(Beginning of MATERIAL FOR THIS EXERCISE)
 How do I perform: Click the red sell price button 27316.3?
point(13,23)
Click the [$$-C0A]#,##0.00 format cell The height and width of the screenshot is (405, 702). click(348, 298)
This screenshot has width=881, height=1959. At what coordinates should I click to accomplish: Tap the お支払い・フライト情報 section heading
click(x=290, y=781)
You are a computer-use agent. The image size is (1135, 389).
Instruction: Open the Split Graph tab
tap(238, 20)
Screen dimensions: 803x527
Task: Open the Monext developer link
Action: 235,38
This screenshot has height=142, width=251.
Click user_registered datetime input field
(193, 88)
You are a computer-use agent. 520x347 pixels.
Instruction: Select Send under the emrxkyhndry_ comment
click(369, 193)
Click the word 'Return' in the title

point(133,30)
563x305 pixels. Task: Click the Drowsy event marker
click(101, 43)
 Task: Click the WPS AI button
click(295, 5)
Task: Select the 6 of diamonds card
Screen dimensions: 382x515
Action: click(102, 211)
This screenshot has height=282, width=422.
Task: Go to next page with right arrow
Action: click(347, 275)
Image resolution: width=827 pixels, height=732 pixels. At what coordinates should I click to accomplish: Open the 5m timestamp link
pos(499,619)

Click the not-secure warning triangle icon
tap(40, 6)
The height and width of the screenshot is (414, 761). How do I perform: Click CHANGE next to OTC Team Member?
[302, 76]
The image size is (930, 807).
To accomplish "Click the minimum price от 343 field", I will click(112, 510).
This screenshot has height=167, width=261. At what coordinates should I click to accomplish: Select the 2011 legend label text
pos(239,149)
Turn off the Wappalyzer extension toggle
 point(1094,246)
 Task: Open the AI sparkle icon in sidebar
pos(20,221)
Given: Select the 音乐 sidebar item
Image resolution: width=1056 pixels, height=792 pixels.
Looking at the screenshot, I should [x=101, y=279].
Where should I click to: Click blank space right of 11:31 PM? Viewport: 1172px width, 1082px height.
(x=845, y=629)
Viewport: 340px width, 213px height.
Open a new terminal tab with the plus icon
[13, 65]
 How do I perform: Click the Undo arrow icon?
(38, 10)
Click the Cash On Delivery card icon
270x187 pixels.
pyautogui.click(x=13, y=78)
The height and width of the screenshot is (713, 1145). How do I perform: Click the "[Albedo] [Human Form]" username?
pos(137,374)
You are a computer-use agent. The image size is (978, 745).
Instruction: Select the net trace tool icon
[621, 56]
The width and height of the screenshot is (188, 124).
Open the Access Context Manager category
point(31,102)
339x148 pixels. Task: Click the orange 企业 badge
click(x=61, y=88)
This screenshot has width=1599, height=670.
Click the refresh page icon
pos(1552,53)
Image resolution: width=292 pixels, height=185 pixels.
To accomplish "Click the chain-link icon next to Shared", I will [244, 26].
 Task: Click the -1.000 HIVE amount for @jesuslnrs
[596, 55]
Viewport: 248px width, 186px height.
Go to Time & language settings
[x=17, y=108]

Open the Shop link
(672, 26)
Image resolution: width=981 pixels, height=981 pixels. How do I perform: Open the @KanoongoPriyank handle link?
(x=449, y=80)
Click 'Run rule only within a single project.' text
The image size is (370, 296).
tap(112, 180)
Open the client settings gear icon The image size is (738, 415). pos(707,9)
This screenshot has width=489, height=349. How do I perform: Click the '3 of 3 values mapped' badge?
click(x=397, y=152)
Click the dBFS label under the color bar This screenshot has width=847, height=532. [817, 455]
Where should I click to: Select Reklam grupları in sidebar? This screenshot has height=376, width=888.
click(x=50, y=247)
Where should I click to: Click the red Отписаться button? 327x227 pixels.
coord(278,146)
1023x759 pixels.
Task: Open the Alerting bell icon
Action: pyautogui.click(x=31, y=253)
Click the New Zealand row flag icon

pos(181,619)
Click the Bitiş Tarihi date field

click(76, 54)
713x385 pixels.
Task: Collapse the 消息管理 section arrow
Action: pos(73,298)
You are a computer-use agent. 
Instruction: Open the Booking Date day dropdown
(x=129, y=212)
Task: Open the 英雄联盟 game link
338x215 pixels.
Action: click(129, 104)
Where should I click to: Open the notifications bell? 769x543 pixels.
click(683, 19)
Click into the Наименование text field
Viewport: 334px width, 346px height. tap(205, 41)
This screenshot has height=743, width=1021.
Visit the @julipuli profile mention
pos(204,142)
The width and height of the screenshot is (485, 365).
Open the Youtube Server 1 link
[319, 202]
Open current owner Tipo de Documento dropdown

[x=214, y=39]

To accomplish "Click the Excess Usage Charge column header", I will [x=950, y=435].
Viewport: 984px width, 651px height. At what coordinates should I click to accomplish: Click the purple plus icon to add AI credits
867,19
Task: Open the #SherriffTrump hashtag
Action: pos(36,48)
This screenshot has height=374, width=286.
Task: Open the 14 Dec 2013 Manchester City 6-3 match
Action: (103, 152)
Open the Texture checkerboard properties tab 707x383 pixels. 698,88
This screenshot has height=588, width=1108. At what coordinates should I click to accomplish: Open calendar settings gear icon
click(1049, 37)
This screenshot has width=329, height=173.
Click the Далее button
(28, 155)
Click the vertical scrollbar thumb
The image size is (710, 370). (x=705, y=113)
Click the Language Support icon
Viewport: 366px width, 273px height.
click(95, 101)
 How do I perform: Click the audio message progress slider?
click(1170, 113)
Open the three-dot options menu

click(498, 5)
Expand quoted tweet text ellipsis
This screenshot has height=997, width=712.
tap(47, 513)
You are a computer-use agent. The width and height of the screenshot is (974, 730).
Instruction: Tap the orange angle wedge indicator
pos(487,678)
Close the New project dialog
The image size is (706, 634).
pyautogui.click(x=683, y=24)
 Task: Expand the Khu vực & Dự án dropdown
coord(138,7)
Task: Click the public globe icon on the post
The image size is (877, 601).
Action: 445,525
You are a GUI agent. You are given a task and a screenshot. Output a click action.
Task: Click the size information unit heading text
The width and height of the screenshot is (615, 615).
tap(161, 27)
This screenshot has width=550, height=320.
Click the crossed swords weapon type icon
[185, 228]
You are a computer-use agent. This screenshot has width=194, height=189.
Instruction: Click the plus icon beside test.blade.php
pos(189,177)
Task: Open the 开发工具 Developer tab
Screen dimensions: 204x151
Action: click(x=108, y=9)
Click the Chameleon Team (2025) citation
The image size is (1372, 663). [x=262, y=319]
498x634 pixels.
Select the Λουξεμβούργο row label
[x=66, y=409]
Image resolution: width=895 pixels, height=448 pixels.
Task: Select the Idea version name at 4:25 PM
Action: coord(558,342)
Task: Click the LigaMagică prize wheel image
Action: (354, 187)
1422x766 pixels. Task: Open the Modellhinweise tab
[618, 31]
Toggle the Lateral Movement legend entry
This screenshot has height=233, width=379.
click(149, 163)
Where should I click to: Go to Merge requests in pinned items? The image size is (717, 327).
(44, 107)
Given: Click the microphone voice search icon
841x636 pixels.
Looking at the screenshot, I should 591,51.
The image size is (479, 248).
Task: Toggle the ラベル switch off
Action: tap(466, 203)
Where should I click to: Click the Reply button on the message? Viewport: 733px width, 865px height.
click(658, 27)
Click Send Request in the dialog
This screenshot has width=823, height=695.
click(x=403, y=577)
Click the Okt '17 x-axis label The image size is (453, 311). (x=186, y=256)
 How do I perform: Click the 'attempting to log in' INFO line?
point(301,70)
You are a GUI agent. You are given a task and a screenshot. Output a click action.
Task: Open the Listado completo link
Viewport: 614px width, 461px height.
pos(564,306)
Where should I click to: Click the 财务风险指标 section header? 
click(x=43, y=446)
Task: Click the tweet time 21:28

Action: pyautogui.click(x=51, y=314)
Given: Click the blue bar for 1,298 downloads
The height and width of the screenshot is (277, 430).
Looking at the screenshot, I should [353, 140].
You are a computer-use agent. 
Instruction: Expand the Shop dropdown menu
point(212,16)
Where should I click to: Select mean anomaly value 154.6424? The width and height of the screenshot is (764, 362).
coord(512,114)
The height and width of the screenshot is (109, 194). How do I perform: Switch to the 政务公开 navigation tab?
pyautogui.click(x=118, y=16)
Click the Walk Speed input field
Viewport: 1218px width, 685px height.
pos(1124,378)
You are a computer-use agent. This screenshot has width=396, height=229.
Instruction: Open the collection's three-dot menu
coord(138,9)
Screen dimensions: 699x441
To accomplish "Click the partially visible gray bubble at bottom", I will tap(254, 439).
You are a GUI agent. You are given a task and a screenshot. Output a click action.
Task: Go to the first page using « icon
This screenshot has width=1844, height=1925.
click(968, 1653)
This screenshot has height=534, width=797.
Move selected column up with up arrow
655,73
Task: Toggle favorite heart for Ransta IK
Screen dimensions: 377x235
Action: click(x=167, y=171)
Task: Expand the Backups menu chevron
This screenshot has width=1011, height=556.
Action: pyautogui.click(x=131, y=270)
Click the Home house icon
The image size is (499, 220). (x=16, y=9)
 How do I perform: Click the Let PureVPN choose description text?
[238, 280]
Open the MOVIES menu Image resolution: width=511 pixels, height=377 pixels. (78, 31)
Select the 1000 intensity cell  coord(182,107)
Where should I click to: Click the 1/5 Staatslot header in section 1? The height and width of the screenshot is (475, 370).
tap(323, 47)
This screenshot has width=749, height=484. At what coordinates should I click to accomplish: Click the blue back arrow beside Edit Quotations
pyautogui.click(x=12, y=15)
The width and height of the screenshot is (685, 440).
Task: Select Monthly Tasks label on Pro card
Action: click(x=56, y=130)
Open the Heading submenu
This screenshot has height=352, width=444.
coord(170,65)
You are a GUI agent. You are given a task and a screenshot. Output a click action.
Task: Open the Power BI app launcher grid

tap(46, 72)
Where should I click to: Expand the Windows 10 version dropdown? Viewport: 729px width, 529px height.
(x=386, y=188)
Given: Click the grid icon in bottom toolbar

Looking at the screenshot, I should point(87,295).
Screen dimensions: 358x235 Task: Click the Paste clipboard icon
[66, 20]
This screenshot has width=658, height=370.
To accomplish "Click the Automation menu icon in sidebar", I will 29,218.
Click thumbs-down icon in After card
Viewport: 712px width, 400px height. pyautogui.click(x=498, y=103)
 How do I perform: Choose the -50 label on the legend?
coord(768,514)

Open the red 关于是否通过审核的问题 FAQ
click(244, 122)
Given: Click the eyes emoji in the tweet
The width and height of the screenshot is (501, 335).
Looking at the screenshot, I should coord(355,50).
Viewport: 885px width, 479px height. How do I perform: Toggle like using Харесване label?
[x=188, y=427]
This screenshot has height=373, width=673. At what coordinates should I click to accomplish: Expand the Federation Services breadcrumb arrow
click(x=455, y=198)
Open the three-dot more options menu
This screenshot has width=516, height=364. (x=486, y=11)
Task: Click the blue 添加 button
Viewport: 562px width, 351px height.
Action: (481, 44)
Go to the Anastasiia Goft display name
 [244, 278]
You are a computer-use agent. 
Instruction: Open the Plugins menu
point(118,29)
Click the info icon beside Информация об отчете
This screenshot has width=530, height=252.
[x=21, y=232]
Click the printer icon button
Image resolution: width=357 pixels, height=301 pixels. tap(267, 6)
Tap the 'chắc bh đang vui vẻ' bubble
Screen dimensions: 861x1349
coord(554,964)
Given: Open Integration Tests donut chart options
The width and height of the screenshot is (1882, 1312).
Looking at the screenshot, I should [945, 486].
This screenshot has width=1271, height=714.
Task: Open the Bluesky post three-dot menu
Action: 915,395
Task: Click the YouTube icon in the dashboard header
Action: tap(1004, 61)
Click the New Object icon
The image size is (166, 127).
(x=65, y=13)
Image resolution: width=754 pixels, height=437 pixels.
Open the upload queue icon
(End of MATERIAL FOR THIS EXERCISE)
> _WHAT TO DO_:
Go through the entries and filter for lines holding the word "will"; copy each match.

> _ANSWER_:
To accomplish "Click the minimum price от 343 field", I will click(112, 510).
To accomplish "Click the chain-link icon next to Shared", I will [244, 26].
To accomplish "Click the Excess Usage Charge column header", I will [x=950, y=435].
To accomplish "Click the partially visible gray bubble at bottom", I will tap(254, 439).
To accomplish "Click the Automation menu icon in sidebar", I will 29,218.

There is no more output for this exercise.